Chairman of the Board and Chief Executive Officer at VeriSign
Oh, good question. Thanks Ygal. Yeah, well, this is really a positive development for the DNS. First of all, I don't want to speak for either ENS, of course, or Godaddy, but what they did is make it easier to link a domain name to a blockchain address. So it's a very positive development for the DNS, and it reinforces the utility of a domain name and the already strong value proposition of a domain name.
We've spoken here for years about domain names as a stable global identifier -- a unique, stable global identifier that that's the role it can play. And the reason we think a domain name is the best way to obtain such a unique identifier is because of the reliability, the maturity of the underlying infrastructure like the part that we operate, the well governed, well regulated space that determines registrars and registries are well regulated in how they behave, how they serve up IP addresses, what they have to do. That's all part of our contract, that's part of our requirement to perform 24/7 without fail.
So they announced that domain names can be easily linked to ENS identifiers. ENS identifiers are typically linked to wallets holding cryptocurrencies. They're usually a difficult, unintelligible string of characters, and there are other uses of ENS identifiers, but cryptocurrency wallets are a very common one.
So basically, being able to link your domain name to it is basically using this domain name and tapping the DNS space with its globally unique and stable identifier, all the benefits and the security that's associated with it linking to blockchain spaces. I think is a smart move and really good. It adds more utility and I think significantly more value to domain names. And the linkage itself benefits from the cryptographic strengths of the DNS. Like DNS sec, the domain name system security extensions.
So the ownership, the provenance, the resolution of a domain name all benefit from the underlying DNS Sec cryptographic protections, the strong public key infrastructure based things. You don't see a lot of this work that we do. And I think many of you probably know that my previous company, RSA, basically invented a form of public key cryptography and build out infrastructure that was Verisign 1.0.

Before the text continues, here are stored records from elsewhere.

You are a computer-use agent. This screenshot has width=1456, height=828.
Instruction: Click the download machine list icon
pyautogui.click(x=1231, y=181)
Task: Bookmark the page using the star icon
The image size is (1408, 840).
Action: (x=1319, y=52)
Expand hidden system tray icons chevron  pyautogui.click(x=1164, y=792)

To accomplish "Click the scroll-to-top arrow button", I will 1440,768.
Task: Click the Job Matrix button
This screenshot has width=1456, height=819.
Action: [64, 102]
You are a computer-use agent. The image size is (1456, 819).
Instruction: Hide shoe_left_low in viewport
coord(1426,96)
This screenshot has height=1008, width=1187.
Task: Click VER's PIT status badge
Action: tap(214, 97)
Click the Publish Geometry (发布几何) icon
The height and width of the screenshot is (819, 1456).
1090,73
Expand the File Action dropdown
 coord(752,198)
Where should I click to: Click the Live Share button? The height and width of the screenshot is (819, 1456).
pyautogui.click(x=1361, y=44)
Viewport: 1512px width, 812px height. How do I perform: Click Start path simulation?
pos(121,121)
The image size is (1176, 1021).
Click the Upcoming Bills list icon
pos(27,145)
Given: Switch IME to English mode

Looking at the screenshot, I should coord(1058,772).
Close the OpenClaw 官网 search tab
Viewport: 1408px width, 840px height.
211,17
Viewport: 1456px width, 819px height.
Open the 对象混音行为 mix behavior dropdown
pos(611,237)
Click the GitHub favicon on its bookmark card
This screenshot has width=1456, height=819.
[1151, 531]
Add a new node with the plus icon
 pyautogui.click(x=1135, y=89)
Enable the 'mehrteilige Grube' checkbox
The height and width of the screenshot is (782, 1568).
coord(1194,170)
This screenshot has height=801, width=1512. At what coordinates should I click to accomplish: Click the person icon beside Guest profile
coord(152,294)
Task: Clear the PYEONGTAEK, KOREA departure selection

And so this underlying secure, reliable infrastructure along with a well governed space is why people are navigating with the DNS. It's reliable, you're going to get where you want to go, and the ability to get a domain name, register it, and have it activated and have it resolved is also well regulated. So having basically a unique, strong global identifier that you can use for all of the coming services and applications as we get more connected, more active, is a tremendous benefit. It's almost like that magical single password you can use everywhere in the world. Wouldn't that be a dream come true for a lot of Internet users?
In a way, a global, unique, stable identifier gives you that. And so this is actually a new Web 3.0 type of application, realizing that there's a stable and secure base out there that you can link to and get all the advantages of it, and let people use those identifiers they already have. So we think this is really good news.